KubeClient logs errors for non-error scenarios
pmsanford opened this issue · 6 comments
GetCustomObject logs an error if the object requested doesn't exist. When a silo starts up and attempts to insert a new row for itself, InsertRow checks to see if the silo object already exists by calling GetCustomObject. The "happy path" for a new silo spinning up is for when this custom object doesn't exist, so every new silo that spins up with throw an error.
On further inspection, it looks like the GetCustomObject case is a bug (see PR) but this is a problem with all the KubeClient methods. For example, when a silo starts up, it attempts to initialize the membership table. If it's not the first silo ever to start in the Kube cluster, the creation of those objects will fail with AlreadyExists. The end result of this is ~4 errors logged every time a new silo starts up in a normal way in an existing, healthy cluster.
Thanks for the issue and the PR @pmsanford.
However I would like to clarify why it was made that way.
Kubernetes API objects are stored on the internal etcd service. That means, it takes a while to a created object to become available.
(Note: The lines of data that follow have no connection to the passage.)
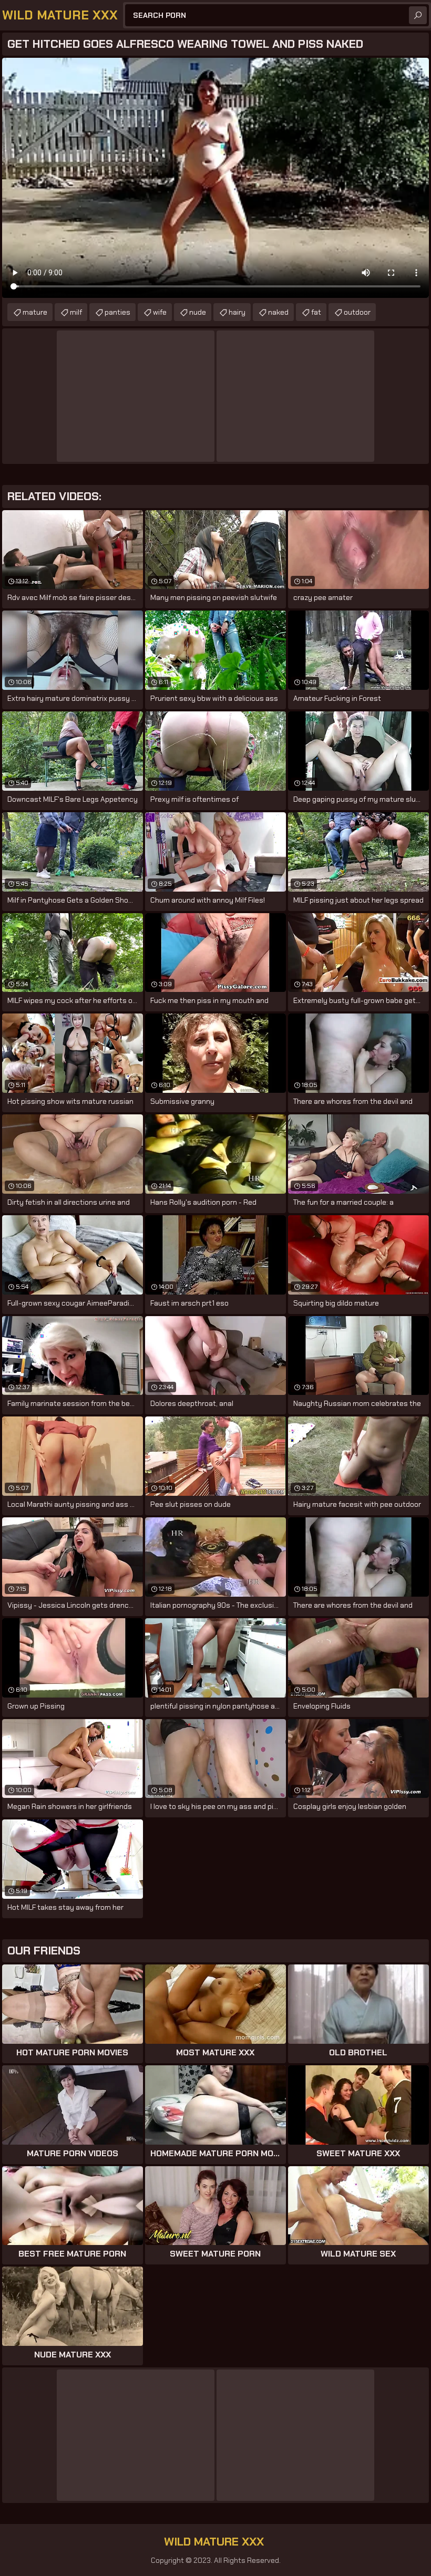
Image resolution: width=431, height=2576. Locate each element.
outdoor (357, 312)
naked (278, 312)
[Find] (418, 15)
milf (76, 312)
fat (316, 312)
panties (117, 312)
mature (35, 312)
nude (197, 312)
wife (160, 312)
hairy (237, 312)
By the time I wrote this package, it was supposed to be an initial/fast and easy way to get Orleans running on Kubernetes without need to use an external storage for the MBR provider.
Kubernetes has a way to monitor a resource when it was created and become available. The create object Task
will be completed right after it is called. However, that doesn't mean the object is available for use right away because it wasn't commit yet on etcd backend.
With that said, the proper way to do it, is to use a watch
API call that wait for a particular resource to be available before try to do anything.
The way it is today, we will eventually hit a race condition when 2 silos spin up at the same time and the CRDs weren't deployed yet.
The reason I left it the way it is, is because in 99% of the cases, people would pre-deploy the CRD objects before start running a silo so this corner/race condition would never happen.
In another project I'm working with (http://kubeleans.io/), @attilah is working in a new API client which has support to watch
operations so those kind of issues would never happen.
Before we merge the PR, I would like to ask @attilah to drop his 2 cents on it.
Thanks for the detailed response. So does that mean this project isn't intended for production use? Or that the new API client would be merged back down to this project once finished?
So does that mean this project isn't intended for production use?
No, it means:
- I assumed that you would not give full CRD write access to the runtime principal running Orleans. Meaning that you some administrator would deploy the CRD from the .yaml files before start the first silo.
- Assuming 1, the auto-create feature is meant for unit tests and local test-only.
Or that the new API client would be merged back down to this project once finished?
- Assuming 1 and 2, and considering what I explained about
watch
operations and to support uncommon scenarios where people give full write access to the runtime principal running Orleans, we would allow the CRDs to be created at runtime by properly usingwatch
APIs.
I'll wait a bit more (on both projects) so @attilah can find some spare time to finish the watch
support. If that takes much longer, I'll do it myself.
In other words, if you want to use it in production now as I mentioned, first deploy the CRD
s from the .yaml files, and then start your first silo.
If I just blindly merge your PR, that will make the initializatiokn sequence to accept NotFound
response, which is undesirable.
Right, sorry if that came off as offensive or pushy, just making sure I'm using the right library (thought maybe you were pointing me to Kubeleans to use instead). Thanks again for explaining.
Nah, no worries, no offenses take 😄
Kubeleans has a different purpose. Run Orleans Grains as a serverless functions. The reason I linked it, is just because it uses the same Kubernetes API and Orleans on top of it. We noticed we need the watch
support and it is in the works and then I will port it back to this provider so people can try it out.
Will update you soon thru this issue when we get there.
#11 was merged
Thanks!